Aim of the exercise: Give back exactly the stretch of data below from the line holding "サイトマップ (393, 2392)" through the line holding "おすすめGoods (277, 2417)", both ends included, and leave the remaining lines out.

(Collected data entries)

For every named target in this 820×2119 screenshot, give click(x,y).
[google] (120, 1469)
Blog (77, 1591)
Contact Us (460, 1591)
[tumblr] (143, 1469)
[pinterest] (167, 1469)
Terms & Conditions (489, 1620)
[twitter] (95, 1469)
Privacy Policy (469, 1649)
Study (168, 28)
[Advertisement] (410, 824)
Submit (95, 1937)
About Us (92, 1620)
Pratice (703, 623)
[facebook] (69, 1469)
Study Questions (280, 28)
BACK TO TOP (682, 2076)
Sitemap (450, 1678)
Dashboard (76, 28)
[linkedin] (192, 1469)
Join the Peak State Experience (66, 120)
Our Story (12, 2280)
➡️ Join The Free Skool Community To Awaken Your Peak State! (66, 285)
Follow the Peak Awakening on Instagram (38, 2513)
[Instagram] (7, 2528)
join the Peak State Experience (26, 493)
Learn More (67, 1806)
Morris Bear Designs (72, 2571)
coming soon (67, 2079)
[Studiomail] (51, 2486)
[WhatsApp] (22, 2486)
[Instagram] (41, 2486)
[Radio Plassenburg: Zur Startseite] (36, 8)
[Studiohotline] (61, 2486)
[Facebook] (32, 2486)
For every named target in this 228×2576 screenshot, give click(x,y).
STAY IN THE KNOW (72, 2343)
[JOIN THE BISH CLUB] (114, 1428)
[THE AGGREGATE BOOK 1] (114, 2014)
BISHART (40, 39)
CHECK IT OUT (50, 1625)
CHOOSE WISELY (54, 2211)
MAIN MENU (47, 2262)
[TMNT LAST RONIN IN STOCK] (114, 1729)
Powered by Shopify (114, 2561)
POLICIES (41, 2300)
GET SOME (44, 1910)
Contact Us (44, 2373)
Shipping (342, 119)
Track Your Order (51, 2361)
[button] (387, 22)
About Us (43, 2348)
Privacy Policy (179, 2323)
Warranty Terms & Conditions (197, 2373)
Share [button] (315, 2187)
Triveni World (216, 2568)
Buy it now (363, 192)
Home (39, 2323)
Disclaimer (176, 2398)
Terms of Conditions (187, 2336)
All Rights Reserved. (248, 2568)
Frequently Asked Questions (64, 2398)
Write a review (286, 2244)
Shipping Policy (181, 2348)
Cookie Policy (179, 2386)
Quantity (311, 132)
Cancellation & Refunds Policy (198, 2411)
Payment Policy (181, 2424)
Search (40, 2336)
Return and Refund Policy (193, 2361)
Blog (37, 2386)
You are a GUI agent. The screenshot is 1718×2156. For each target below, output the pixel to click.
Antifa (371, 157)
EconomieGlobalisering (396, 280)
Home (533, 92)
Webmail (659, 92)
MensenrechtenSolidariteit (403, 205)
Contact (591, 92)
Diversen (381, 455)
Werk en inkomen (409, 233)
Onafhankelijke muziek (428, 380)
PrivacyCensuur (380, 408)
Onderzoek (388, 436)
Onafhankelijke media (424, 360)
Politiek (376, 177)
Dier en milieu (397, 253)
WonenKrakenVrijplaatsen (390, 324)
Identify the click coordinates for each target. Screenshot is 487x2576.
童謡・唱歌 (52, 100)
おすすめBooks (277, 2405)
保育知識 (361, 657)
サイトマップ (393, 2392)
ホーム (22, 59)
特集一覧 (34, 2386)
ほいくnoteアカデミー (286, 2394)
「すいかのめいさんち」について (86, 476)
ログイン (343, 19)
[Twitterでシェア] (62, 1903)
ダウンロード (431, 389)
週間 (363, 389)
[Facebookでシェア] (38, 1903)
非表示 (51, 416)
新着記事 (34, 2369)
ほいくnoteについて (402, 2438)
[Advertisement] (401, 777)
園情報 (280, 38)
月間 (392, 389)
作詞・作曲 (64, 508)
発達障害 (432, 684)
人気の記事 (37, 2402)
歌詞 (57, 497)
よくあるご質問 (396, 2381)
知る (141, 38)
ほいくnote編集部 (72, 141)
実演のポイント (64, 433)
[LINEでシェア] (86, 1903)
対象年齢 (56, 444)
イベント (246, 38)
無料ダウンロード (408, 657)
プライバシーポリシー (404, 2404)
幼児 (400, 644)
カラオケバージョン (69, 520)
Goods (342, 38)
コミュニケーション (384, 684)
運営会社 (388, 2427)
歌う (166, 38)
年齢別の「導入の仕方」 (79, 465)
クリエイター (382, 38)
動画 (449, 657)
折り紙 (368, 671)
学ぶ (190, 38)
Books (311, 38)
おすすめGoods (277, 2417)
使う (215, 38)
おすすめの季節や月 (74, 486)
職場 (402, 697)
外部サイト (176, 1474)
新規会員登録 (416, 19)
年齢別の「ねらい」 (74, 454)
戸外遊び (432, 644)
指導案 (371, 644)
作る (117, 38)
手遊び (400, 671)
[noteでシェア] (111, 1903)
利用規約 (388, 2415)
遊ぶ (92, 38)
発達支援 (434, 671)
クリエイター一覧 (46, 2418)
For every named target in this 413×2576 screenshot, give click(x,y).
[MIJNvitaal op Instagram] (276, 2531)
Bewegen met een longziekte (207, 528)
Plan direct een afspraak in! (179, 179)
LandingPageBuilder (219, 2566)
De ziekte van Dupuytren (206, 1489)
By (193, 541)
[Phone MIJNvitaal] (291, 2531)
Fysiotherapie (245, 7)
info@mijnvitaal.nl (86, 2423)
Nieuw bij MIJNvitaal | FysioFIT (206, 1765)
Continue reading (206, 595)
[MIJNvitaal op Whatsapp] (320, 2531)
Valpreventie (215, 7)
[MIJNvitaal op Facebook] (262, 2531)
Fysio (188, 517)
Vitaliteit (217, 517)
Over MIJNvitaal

Response area:
サイトマップ (393, 2392)
ホーム (22, 59)
特集一覧 (34, 2386)
ほいくnoteアカデミー (286, 2394)
「すいかのめいさんち」について (86, 476)
ログイン (343, 19)
[Twitterでシェア] (62, 1903)
ダウンロード (431, 389)
週間 (363, 389)
[Facebookでシェア] (38, 1903)
非表示 (51, 416)
新着記事 (34, 2369)
ほいくnoteについて (402, 2438)
[Advertisement] (401, 777)
園情報 (280, 38)
月間 (392, 389)
作詞・作曲 (64, 508)
発達障害 (432, 684)
人気の記事 (37, 2402)
歌詞 (57, 497)
よくあるご質問 (396, 2381)
知る (141, 38)
ほいくnote編集部 (72, 141)
実演のポイント (64, 433)
[LINEでシェア] (86, 1903)
対象年齢 (56, 444)
イベント (246, 38)
無料ダウンロード (408, 657)
プライバシーポリシー (404, 2404)
幼児 (400, 644)
カラオケバージョン (69, 520)
Goods (342, 38)
コミュニケーション (384, 684)
運営会社 (388, 2427)
歌う (166, 38)
年齢別の「導入の仕方」 (79, 465)
クリエイター (382, 38)
動画 (449, 657)
折り紙 (368, 671)
学ぶ (190, 38)
Books (311, 38)
おすすめGoods (277, 2417)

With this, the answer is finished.